Ведь она уже с другим…
И шаги все медленнее, все тише, все нерешительнее.
Но вот уже и дверь, и светлая ручка на ней, за которую нужно дернуть, чтобы войти.
И хоть еще не решено, нужно ли войти, — дверь открылась, и Лаптев вошел.
Надя сидела и глядела на черные рогульки телефона.

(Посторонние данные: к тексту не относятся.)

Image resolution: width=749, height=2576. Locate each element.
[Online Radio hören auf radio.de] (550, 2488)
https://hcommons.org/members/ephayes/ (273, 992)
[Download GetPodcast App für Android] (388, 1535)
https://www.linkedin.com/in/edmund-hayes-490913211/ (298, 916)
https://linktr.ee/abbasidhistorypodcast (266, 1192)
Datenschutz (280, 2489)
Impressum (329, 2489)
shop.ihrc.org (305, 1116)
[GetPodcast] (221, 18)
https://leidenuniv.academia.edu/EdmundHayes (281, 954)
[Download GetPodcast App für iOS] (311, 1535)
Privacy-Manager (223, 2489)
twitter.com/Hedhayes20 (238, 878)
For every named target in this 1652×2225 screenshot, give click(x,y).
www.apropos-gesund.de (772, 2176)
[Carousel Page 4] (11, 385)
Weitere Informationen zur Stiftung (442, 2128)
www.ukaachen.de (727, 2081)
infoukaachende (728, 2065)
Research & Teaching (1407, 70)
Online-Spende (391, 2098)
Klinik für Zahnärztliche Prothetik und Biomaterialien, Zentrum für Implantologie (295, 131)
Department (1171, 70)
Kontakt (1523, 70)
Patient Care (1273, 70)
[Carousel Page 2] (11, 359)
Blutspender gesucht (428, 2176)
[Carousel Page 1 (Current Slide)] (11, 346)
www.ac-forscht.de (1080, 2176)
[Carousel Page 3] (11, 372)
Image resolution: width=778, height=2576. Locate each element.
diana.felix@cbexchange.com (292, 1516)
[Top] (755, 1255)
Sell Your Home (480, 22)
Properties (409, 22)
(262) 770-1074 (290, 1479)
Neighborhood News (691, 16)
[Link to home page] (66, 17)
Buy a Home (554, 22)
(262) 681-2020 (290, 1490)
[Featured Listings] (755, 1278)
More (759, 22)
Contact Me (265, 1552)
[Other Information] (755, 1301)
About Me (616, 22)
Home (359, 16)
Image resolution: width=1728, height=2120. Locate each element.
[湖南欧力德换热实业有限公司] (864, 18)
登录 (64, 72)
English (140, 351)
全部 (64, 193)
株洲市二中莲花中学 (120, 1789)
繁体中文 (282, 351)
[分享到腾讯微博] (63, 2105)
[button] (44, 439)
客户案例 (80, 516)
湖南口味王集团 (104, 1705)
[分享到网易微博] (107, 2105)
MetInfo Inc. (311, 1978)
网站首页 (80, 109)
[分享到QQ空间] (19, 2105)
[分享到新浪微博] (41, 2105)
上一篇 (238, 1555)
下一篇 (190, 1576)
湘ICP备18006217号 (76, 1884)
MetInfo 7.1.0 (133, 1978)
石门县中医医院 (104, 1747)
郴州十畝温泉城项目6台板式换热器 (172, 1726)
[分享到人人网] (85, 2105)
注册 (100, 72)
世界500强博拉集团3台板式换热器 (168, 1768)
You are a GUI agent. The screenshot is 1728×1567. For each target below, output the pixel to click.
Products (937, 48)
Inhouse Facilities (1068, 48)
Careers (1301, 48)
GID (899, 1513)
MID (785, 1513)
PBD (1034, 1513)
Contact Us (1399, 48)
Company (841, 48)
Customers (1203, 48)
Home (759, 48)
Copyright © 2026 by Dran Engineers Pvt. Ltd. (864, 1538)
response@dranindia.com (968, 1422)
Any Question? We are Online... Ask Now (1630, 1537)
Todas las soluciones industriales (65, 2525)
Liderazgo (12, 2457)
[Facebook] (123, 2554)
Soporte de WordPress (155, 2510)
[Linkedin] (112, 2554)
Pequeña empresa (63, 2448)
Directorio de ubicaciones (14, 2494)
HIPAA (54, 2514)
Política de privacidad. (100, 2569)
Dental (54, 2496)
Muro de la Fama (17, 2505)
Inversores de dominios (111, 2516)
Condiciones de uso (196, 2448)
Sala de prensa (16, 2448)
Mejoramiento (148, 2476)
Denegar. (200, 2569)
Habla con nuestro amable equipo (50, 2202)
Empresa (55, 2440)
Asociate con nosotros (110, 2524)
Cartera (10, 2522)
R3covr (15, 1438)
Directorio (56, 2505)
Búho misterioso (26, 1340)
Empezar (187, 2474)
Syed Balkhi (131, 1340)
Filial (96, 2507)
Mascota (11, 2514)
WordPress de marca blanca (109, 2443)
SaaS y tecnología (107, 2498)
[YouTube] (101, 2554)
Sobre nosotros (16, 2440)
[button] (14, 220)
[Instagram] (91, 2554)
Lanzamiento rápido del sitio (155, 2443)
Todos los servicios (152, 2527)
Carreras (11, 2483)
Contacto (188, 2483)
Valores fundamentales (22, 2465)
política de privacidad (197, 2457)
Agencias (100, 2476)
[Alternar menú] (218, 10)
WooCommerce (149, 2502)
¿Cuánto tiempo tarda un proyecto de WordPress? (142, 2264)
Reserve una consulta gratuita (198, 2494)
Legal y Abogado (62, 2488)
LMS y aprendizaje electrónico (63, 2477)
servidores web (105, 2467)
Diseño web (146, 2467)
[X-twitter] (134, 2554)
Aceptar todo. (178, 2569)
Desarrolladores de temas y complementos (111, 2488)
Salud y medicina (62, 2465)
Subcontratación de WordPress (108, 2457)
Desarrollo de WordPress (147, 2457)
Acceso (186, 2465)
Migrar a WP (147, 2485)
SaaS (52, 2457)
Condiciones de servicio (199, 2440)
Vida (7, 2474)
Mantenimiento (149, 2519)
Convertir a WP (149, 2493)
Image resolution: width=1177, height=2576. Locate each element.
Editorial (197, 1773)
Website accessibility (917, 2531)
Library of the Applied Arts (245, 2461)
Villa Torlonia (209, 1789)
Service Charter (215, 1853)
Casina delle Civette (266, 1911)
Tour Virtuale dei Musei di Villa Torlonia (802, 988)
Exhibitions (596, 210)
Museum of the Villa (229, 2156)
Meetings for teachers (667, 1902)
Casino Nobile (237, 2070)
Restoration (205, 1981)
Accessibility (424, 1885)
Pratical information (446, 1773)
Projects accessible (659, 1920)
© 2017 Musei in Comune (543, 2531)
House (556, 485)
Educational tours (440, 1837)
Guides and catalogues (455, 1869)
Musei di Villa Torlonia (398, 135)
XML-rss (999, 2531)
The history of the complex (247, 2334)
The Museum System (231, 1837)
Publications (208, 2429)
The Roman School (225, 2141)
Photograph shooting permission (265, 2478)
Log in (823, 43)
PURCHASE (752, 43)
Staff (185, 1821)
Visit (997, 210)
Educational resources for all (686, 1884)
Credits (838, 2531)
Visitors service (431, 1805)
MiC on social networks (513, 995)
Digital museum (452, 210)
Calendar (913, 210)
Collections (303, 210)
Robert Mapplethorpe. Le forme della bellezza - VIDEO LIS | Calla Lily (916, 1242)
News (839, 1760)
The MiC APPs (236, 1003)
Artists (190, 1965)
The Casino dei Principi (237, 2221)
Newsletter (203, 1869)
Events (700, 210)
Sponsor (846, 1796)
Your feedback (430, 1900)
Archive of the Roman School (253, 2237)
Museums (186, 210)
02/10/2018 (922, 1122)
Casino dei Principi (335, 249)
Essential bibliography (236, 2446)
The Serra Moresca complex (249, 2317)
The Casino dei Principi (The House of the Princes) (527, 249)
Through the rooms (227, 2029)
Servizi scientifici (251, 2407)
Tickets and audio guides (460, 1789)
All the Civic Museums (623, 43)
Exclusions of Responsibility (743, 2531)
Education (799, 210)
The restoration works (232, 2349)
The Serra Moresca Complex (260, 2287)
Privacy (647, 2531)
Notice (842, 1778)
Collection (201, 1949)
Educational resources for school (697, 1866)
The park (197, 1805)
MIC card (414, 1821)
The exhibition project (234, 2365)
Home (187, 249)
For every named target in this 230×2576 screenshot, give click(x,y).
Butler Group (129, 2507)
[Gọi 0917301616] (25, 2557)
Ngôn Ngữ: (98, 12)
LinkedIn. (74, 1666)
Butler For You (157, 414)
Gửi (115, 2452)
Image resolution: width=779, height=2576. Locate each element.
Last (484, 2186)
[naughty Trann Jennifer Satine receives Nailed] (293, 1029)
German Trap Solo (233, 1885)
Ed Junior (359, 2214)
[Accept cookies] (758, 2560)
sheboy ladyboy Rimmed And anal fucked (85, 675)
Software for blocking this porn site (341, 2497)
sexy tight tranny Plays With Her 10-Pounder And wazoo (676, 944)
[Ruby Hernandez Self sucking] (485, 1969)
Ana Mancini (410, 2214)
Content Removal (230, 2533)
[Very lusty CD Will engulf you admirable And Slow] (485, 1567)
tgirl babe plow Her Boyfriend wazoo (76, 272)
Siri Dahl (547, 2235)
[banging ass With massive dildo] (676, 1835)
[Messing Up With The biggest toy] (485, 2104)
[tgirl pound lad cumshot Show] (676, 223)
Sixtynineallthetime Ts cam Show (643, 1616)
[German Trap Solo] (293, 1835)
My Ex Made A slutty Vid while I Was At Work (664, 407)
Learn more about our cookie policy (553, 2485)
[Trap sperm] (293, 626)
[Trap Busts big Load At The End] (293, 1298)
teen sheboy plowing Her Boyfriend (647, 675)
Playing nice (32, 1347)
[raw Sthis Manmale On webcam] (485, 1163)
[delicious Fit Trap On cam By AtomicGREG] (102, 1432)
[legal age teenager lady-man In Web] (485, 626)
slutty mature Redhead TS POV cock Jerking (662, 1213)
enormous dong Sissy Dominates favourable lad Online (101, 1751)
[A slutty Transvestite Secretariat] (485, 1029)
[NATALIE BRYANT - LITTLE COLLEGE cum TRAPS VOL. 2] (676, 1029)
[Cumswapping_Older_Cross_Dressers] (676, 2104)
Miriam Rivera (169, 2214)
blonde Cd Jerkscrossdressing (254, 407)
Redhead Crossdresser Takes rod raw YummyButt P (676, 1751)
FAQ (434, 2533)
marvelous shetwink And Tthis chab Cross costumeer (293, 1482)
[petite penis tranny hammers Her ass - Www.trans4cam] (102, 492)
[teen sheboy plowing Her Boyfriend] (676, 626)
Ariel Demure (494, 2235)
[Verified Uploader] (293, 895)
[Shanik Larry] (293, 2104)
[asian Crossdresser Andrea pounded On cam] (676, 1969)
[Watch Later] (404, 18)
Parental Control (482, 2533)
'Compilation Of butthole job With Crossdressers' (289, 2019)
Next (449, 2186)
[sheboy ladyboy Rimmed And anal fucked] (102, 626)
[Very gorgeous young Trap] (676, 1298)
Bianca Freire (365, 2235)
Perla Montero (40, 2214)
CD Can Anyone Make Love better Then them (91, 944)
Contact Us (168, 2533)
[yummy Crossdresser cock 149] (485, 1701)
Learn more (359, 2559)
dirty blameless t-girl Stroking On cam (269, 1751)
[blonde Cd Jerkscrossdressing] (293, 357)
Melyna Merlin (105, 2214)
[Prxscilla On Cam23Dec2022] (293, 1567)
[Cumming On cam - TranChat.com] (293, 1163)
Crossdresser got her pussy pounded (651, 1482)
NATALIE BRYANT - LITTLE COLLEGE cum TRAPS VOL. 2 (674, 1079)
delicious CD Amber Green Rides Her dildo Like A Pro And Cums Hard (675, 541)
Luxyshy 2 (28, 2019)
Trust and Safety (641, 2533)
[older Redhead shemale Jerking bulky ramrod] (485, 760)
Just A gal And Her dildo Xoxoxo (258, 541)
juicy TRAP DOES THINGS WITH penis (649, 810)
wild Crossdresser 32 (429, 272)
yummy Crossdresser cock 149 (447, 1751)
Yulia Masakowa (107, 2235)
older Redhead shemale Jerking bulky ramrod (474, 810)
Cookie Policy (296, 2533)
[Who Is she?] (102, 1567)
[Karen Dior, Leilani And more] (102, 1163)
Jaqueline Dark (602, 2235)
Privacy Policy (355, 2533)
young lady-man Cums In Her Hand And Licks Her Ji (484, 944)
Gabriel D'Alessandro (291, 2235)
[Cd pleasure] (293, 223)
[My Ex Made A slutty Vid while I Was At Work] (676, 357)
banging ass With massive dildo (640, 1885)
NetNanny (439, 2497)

Когда она увидела бледного, застывшего в дверях Лаптева, о котором только что думала, девушка настолько растерялась, что встала и попятилась.
Этого было достаточно.
Лаптев повернулся к двери, постоял секунду и вышел, потихоньку прикрыв дверь.
Когда Надя опомнилась от изумления, вызванного внезапным появлением и уходом Лаптева, первым ее движением было броситься к двери, вернуть его, объяснить причину своего испуга, своей растерянности.
Но Лаптев уже ушел, в библиотеку входил новый посетитель.
И Надя, скрепя сердце, занялась с этим посетителем, потом с другим, третьим.
Но весь день, пока она выдавала книги, советовала, улыбалась, перед ней стояло это бледное лицо, с лихорадочно блестевшими глазами.
Надя начинала понимать значение его взгляда, в ней все возмущалось тем, что он так неправильно ее понял, она негодовала на себя, что так растерялась и тем испугала его, оттолкнула.
Оставаясь одна, она не раз подходила к телефону, чтобы позвонить ему на работу, позвать его, но вспоминала взволнованный голос, недавно произнесший «болен», и подолгу застывала у телефона, бесцельно глядя в угол.
В глазах ее вставала пустая, мрачная комната, и там, на кровати, одинокий и страдающий лежит Лаптев и грустно думает о ней, — таком недобром друге, покинувшем его в трудную минуту.
И не жалость, другое, более сильное чувство заполнило сердце Нади.
Она уже не раздумывала над тем, любит она его или не любит, пара она или не пара ему, не думала о том, хорошо ли, плохо ли ей, девушке, первой придти к нему и все сказать.
Она понимала только, что ее место там, около него, что она не увидит больше в жизни ни счастья, ни покоя, если сейчас вот прямо не пойдет к нему и не скажет ему все о себе, о своей тоске, о своей любви.
И, не дожидаясь положенного часа, выбрав момент, когда зал опустел от посетителей, она закрыла библиотеку и смело направилась к дому, где жил Лаптев, в ту комнату, куда он раньше звал ее зайти хоть посмотреть и зайти куда она наотрез отказывалась.